Robert H. bewees zijn nut voor de beweging al meteen door in de plaatselijke krant van 31 augustus 1933 een artikel geplaatst te krijgen waarin hij enthousiast verslag uitbracht van een ‘Lagerfest’ in het Stahlhelm Arbeitsdienstlager in Elmpt, een plaatsje vlak over de grens, ‘wegens zijn grenskantoor bij vele automobilisten welbekend’. Na een lofrede op de voorbeeldige discipline van de in Feldgrau gestoken vrijwilligers beschreef hij in extenso de vlaggen die gehesen, de liederen die gezongen en de toespraken die gehouden werden, de laatste geïllustreerd met ‘levende beelden van gezamenlijk opmarcheeren onder den hakenkruisvlag’ en steevast besloten met ‘een driewerf Heil uitgebracht op den Obersten Führer Adolf Hitler en den Rijkspresident von Hindenburg, hetgeen steeds staande geschiedde onder het brengen van den Hitler-groet’. Dat hij als buitenlander van dit alles getuige had mogen zijn, schreef hij, daarvoor paste hem slechts dank, en dan had hij het nog niet eens gehad over die zo typisch Rijnlandse ‘Stimmung’ waarin de avond geëindigd was: ‘Voor hen, die het Rijnland kennen met zijn gemoedelijke bewoners, behoeft het geen verder commentaar, dat het er vrolijk toeging, voor diegenen, welke nog niet de gelegenheid hadden aldaar feest te vieren, is spoedige kennismaking ten zeerste aan te bevelen.’
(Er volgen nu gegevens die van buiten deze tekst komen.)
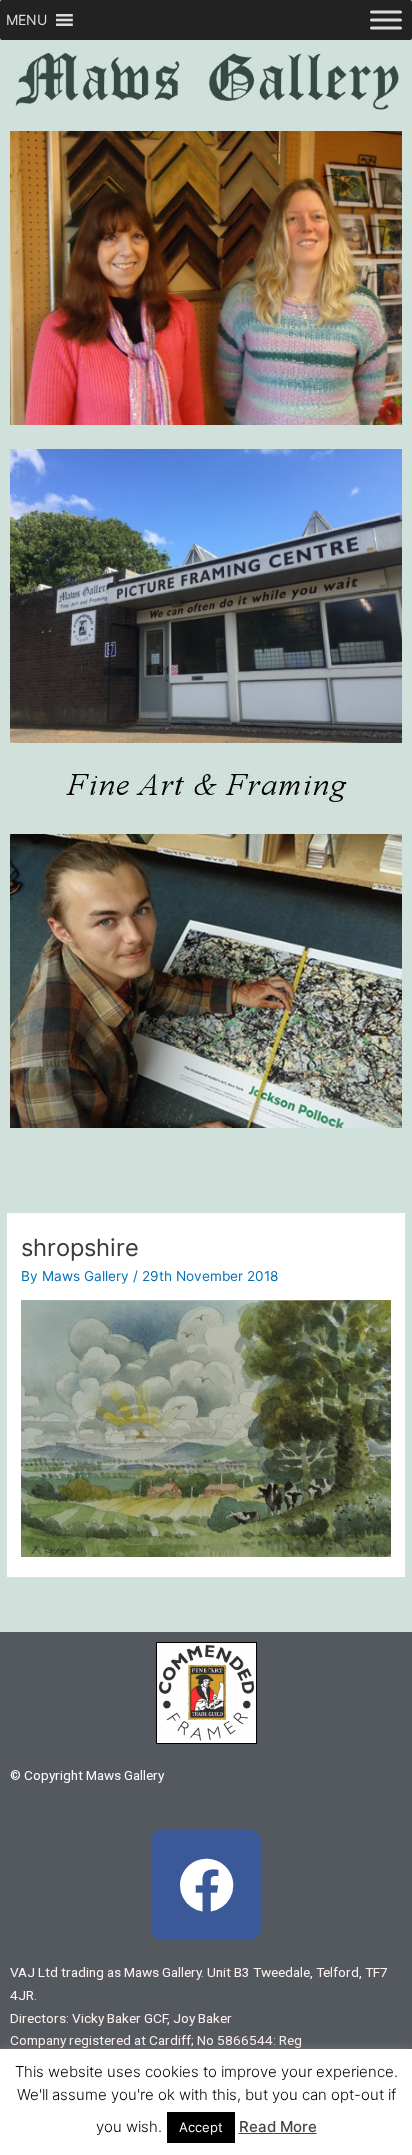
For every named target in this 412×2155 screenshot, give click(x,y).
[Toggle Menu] (386, 19)
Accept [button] (201, 2127)
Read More (278, 2126)
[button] (26, 20)
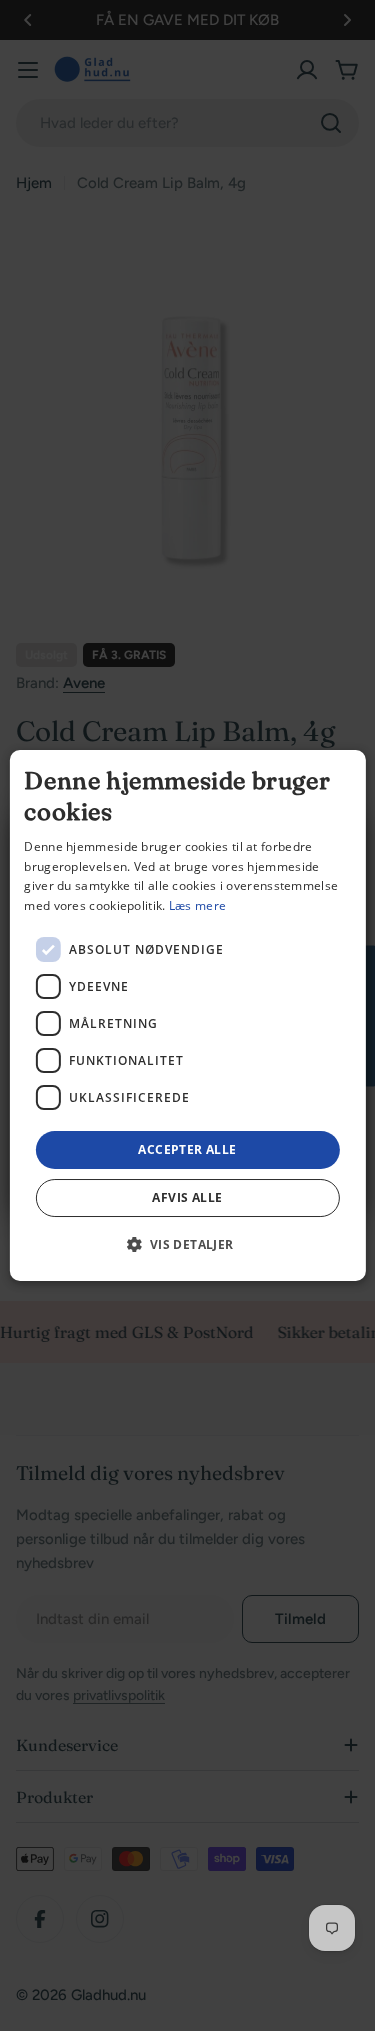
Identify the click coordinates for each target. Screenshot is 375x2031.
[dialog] (187, 1016)
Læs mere (197, 905)
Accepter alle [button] (187, 1149)
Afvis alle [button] (187, 1197)
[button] (187, 1244)
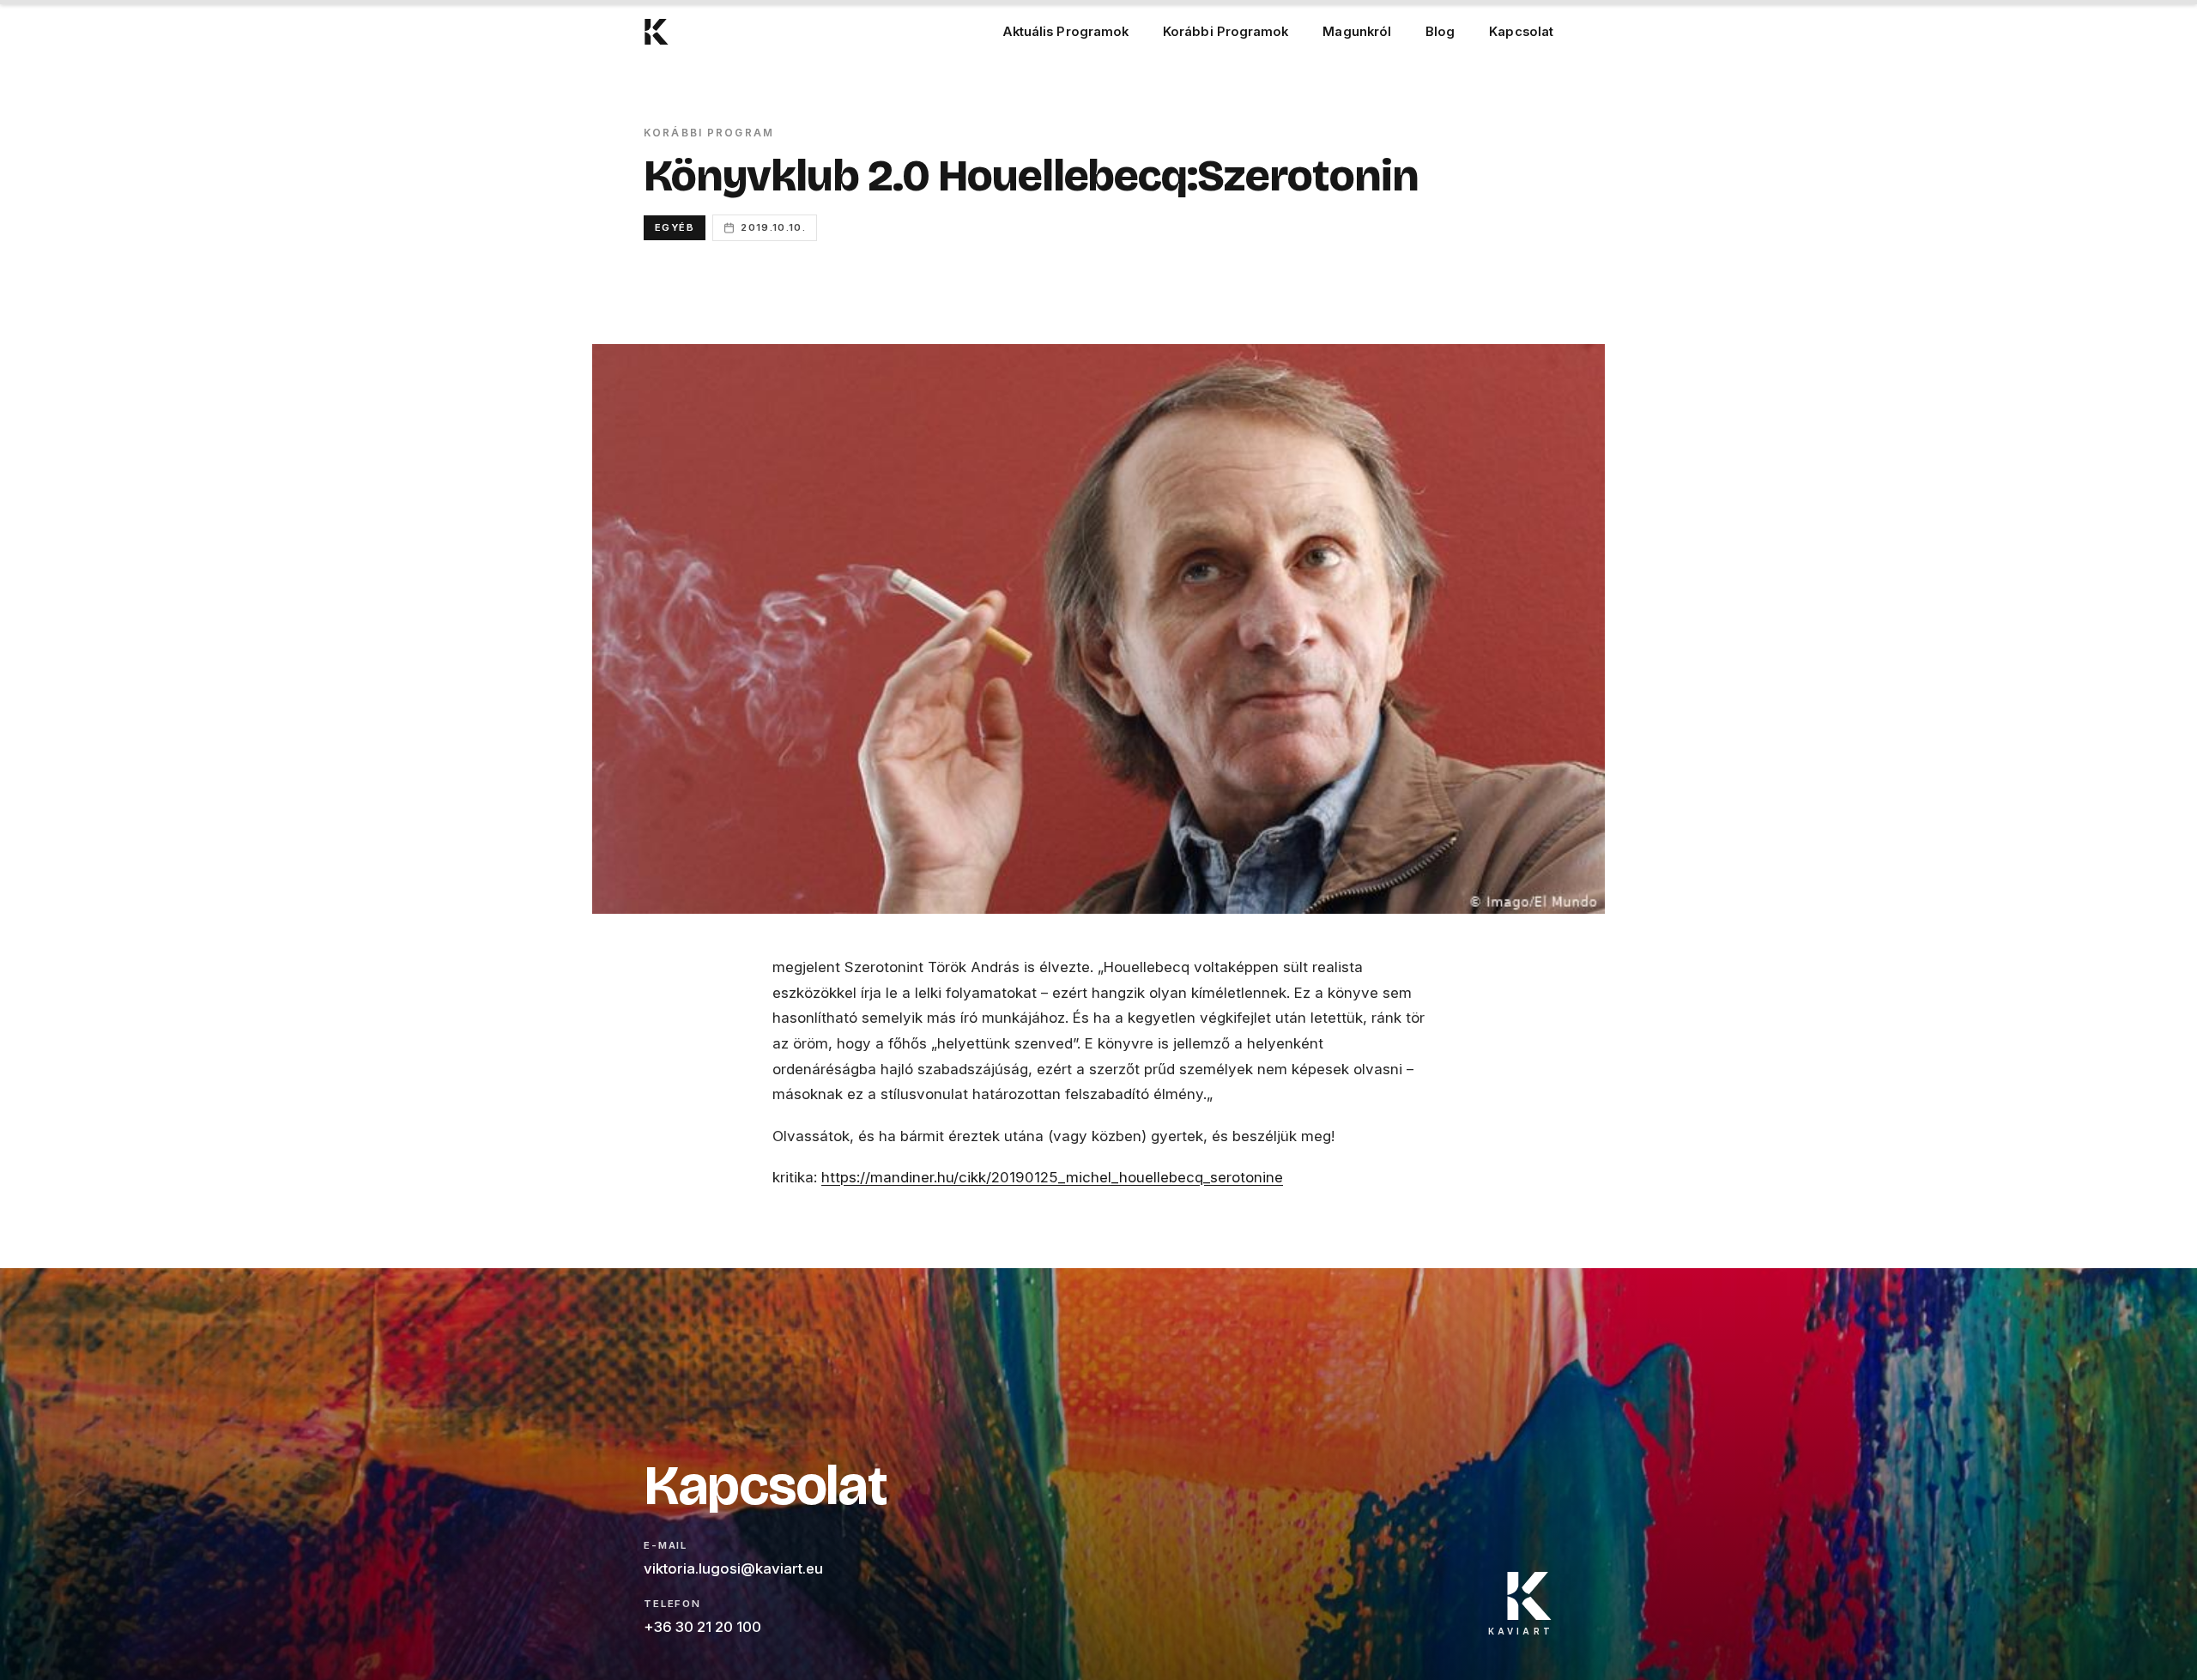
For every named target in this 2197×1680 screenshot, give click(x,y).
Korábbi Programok (1225, 31)
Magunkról (1356, 31)
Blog (1440, 31)
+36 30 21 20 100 (702, 1626)
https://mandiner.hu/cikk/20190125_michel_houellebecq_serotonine (1052, 1177)
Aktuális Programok (1065, 31)
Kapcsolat (1521, 31)
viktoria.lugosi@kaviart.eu (733, 1568)
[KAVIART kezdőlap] (656, 32)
Op 9 november 1933 liet Robert H. aan de commissaris van politie te R. weten dat hij benoemd was tot propagandaleider van de Kring R. van de nsb. De toon van de brief was beleefd met een zweem van vertrouwelijkheid, de brief van een verantwoordelijk burger, blakend van burgerzin en bereidheid tot samenwerken: ‘Het is myne bedoeling steeds te handelen of te laten handelen zoodanig dat daardoor nergens rust of orde verstoord wordt, steeds zonder ooit wettelyke overtredingen te begaan en zooveel mogelyk ons richtende naar wenken ons door de politie gegeven.’
Vanaf die datum vertoonde hij zich vaker in uniform, een corpulente, vroeg kalende heer, zesenveertig jaar oud. Ondanks zijn snorretje zag hij er in zijn uniform eerder gezellig uit dan martiaal, in R. had hij de bijnaam de Haverzak. In het tuinhuis achter zijn huis (Carpe Diem stond er boven de deur) ontving hij zijn nieuwe kameraden, de notaris B., de fietsenfabrikant De L., de vertegenwoordiger Maan v.d.B. (die na de oorlog nog prins carnaval zou worden van de stad R.), en de griffier van de rechtbank mr. de N. tot B., die bij hem een kamer bewoonde nadat hij van zijn vrouw gescheiden en aan de drank was geraakt (de volgorde kan ook andersom zijn geweest). In die kring moet ook de idee zijn ontstaan voor de oprichting van een nieuwe carnavalsvereniging, Haai Voot Bie Schtuk (Houdt Voet Bij Stuk!), die tegen een bescheiden entree carnavalsbals organiseerde waarop tout R. aanwezig was. Voor Robert H. was het, naast een manier om wat bij te verdienen, ook een gelegenheid om zich in een onverdachte hoedanigheid officieel te presenteren. ‘Laat eerst even me verontschuldigen,’ richtte hij zich op 26 februari 1933 tot de nieuw benoemde burgemeester van R.,
| |
| |
‘om als eerste buurman althans aan tuinzyde by Uwe benoeming myne opwachting niet gemaakt te hebben zulks wegens uitstedigheid, evenmin als bestuurslid der vereeniging Haai Voot Bie Schtuk uit wier naam ik me even tot U wend.’ Volgde een verzoek om verlenging van het sluitingsuur tot na twee uur, dit in verband met een wedstrijd in het imiteren van filmsterren, voor een jury ‘samengesteld hoofdzakelyk uit filmmagnaten uit Amsterdam’.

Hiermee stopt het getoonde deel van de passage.